GE Capital Mortgage Insurance is teaming up with a nonprofit group to enable consumers with clean credit records to buy homes with no money down.
Under the new program, the National Association of Housing Partnerships puts its own money at risk and provides counseling services to the borrower, to mitigate the risk to the General Electric Co. unit.
Lenders have long toyed with the concept of providing mortgages without equity. Down payment requirements have served as a barrier to homeownership, "and they don't work to keep people in a home," said Kirk G. Willison, senior vice president at Countrywide Home Loans.
But 100% home financing is tricky, because the extra risk has to be absorbed somehow. Fannie Mae and Freddie Mac will not buy loans with less than 20% down unless they come with mortgage insurance. And mortgage insurers are prohibited in most states from insuring loans with less than 3% down.
In GE's program, the nonprofit group will guarantee the first 3% of the loan. If loans fall 20 days past due, GE will immediately notify the group through the Internet, so it can intervene. To compensate, NAHP gets an up- front 50-basis-point fee from the lender and an annual service fee from GE.
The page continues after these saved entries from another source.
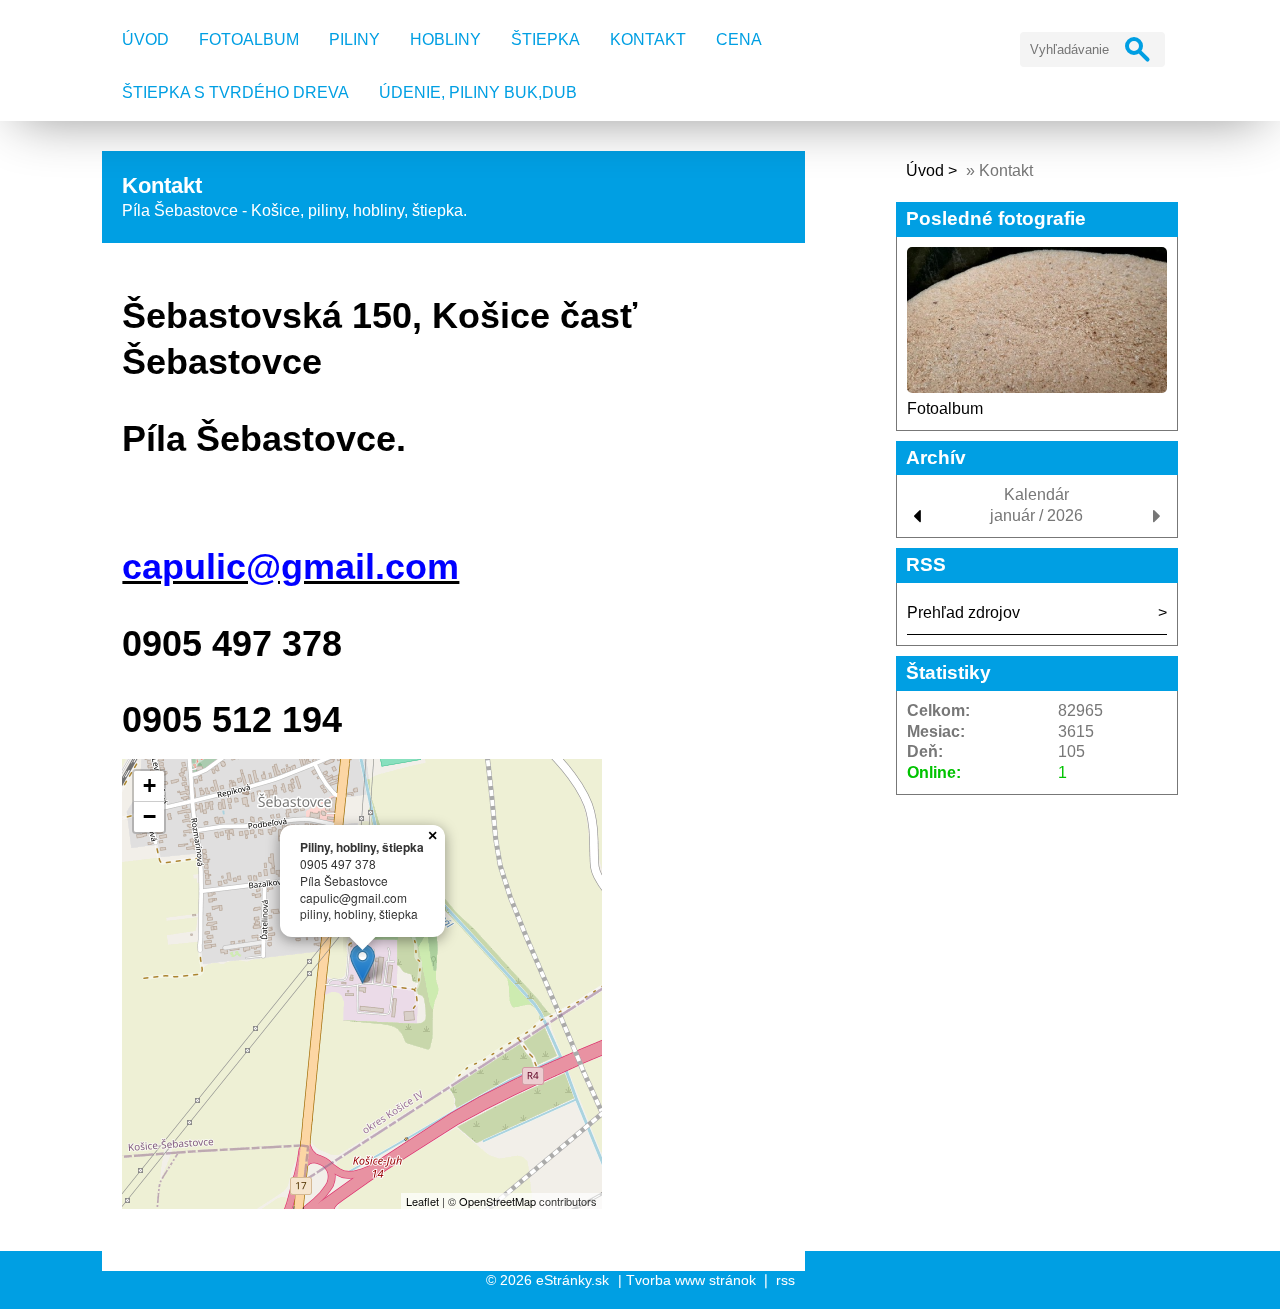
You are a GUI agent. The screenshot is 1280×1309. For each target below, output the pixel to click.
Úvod (145, 39)
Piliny (354, 39)
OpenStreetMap (497, 1201)
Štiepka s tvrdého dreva (235, 92)
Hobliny (445, 39)
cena (739, 39)
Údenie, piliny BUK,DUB (478, 92)
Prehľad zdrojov (963, 612)
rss (785, 1280)
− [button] (149, 816)
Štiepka (545, 39)
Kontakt (648, 39)
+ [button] (149, 785)
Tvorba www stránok (691, 1280)
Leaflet (422, 1201)
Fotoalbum (249, 39)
"We regard this risk as considerably better than a normal 97% loan-to- value," said Mark Goldhaber, vice president of affordable housing at GE Capital Mortgage Insurance, citing the borrowers' high credit scores.
Nevertheless, the borrower pays an insurance premium 6 basis points higher than what is normally charged for a 97% loan-to-value loan, so GE can in turn pay the NAHP's fee.
Because of the nonprofit group's role as a credit counselor, "If the borrower does get into trouble they will view NAHP as a welcome help, not another phone call to dodge," Mr. Goldhaber said.
Thomas Bledsoe, president of the NAHP, expects that $500 million of loans will be originated under the new program this year, and that once it is in full swing, volume will be $1 billion per year. So far Countrywide is the only lender to sign up.
Bear Stearns and another GE unit, GE Capital Mortgage Services, will buy and securitize the loans originated in the new program. Fannie and Freddie will not, but GE executives say they are hopeful this will change.
GE's insurance unit rolled out a similar zero-down program last year, in which the riskiest 3% is held by an affiliate of the lender. But that did not work for Countrywide and other mortgage banks, which are reluctant to hold loans in portfolio, Mr. Willison said.